EXERCISE:
From the records below, find each line with the string "will" and copy it.

===== EXERCISE DATA =====

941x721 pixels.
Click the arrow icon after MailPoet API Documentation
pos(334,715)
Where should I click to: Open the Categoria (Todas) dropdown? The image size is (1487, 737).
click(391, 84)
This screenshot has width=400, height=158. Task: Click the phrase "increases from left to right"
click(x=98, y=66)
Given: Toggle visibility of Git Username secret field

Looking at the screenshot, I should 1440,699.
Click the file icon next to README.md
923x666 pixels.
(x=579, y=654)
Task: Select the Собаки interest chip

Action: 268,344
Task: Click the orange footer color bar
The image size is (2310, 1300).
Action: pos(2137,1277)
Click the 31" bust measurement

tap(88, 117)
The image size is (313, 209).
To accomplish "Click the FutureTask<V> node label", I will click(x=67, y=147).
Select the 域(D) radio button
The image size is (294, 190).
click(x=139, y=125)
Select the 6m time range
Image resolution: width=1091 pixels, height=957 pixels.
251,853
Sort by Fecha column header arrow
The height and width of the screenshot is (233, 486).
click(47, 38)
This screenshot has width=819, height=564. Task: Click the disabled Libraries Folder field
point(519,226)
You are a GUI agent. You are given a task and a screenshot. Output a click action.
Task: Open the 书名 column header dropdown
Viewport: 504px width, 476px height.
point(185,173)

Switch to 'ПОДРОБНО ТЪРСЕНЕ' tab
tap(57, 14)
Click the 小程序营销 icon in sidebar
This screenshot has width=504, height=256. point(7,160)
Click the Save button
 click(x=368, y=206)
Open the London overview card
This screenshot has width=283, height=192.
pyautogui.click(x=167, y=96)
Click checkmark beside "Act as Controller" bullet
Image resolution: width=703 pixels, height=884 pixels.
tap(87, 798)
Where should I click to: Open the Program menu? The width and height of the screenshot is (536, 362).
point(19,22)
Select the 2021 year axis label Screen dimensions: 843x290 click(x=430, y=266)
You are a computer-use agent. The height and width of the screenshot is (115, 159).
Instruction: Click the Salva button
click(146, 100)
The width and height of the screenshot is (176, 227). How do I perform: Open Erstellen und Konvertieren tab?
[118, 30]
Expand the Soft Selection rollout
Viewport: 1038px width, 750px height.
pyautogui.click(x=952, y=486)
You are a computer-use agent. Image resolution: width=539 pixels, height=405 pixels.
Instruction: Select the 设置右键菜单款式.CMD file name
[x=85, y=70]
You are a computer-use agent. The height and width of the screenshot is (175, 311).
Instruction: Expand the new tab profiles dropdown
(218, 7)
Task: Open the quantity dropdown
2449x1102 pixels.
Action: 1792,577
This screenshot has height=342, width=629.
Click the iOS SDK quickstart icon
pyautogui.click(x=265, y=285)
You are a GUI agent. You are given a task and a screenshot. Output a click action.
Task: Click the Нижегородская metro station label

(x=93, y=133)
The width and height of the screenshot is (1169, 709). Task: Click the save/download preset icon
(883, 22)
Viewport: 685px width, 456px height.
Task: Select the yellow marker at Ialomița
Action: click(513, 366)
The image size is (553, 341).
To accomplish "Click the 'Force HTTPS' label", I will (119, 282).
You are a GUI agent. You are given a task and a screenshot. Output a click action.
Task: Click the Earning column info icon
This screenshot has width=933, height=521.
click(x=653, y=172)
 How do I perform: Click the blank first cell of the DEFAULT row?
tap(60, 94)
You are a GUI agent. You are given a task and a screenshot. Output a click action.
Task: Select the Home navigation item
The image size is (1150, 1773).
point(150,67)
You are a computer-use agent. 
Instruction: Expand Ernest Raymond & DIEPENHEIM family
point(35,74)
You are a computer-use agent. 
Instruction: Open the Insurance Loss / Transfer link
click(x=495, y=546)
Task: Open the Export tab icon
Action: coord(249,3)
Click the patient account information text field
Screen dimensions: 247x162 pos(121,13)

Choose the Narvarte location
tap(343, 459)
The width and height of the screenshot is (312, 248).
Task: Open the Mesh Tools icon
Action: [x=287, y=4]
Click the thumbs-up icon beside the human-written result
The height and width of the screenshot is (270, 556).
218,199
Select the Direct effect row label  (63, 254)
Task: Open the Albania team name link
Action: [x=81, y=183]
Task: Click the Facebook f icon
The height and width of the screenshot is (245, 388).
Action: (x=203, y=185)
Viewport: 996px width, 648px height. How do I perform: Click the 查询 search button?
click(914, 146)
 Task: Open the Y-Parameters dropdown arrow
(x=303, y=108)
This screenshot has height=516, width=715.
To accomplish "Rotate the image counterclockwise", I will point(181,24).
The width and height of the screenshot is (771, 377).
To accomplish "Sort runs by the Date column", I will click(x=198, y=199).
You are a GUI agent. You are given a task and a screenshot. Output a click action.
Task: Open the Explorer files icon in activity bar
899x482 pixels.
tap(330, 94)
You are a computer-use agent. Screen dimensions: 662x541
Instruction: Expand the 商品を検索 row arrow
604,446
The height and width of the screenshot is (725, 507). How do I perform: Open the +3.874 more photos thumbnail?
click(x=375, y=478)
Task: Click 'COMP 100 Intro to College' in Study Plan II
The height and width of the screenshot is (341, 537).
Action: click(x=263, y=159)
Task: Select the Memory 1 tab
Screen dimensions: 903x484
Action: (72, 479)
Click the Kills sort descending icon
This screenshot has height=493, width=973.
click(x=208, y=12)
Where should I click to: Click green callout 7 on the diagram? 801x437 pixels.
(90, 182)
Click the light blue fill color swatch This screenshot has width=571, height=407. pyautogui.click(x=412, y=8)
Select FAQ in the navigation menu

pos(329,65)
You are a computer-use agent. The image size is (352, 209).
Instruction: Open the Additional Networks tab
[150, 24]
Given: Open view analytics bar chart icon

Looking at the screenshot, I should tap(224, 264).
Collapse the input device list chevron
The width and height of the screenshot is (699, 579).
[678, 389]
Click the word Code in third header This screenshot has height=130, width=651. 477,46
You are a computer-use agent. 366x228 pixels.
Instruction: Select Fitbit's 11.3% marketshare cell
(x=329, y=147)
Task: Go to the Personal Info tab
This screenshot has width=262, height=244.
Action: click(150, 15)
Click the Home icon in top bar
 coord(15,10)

=====

ANSWER AREA:
To accomplish "Click the FutureTask<V> node label", I will click(x=67, y=147).
To accomplish "Click the 'Force HTTPS' label", I will (119, 282).
To accomplish "Rotate the image counterclockwise", I will point(181,24).
To accomplish "Sort runs by the Date column", I will click(x=198, y=199).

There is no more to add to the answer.